Restate word for word each line of the data, starting at the one containing "Click the person icon beside 注册" and running through the last.

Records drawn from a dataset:
-- Opening Marker --

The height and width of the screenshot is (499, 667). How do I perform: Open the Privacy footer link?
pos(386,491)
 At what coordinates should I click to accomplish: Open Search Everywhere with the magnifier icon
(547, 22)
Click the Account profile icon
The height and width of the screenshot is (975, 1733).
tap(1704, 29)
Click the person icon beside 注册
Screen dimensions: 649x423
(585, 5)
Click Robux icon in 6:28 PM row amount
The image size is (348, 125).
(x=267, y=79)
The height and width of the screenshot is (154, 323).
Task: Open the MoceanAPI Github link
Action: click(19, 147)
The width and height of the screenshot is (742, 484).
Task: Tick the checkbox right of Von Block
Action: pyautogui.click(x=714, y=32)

-- Closing Marker --

> _Answer section_
Click the person icon beside 注册
Screen dimensions: 649x423
(585, 5)
Click Robux icon in 6:28 PM row amount
The image size is (348, 125).
(x=267, y=79)
The height and width of the screenshot is (154, 323).
Task: Open the MoceanAPI Github link
Action: click(19, 147)
The width and height of the screenshot is (742, 484).
Task: Tick the checkbox right of Von Block
Action: pyautogui.click(x=714, y=32)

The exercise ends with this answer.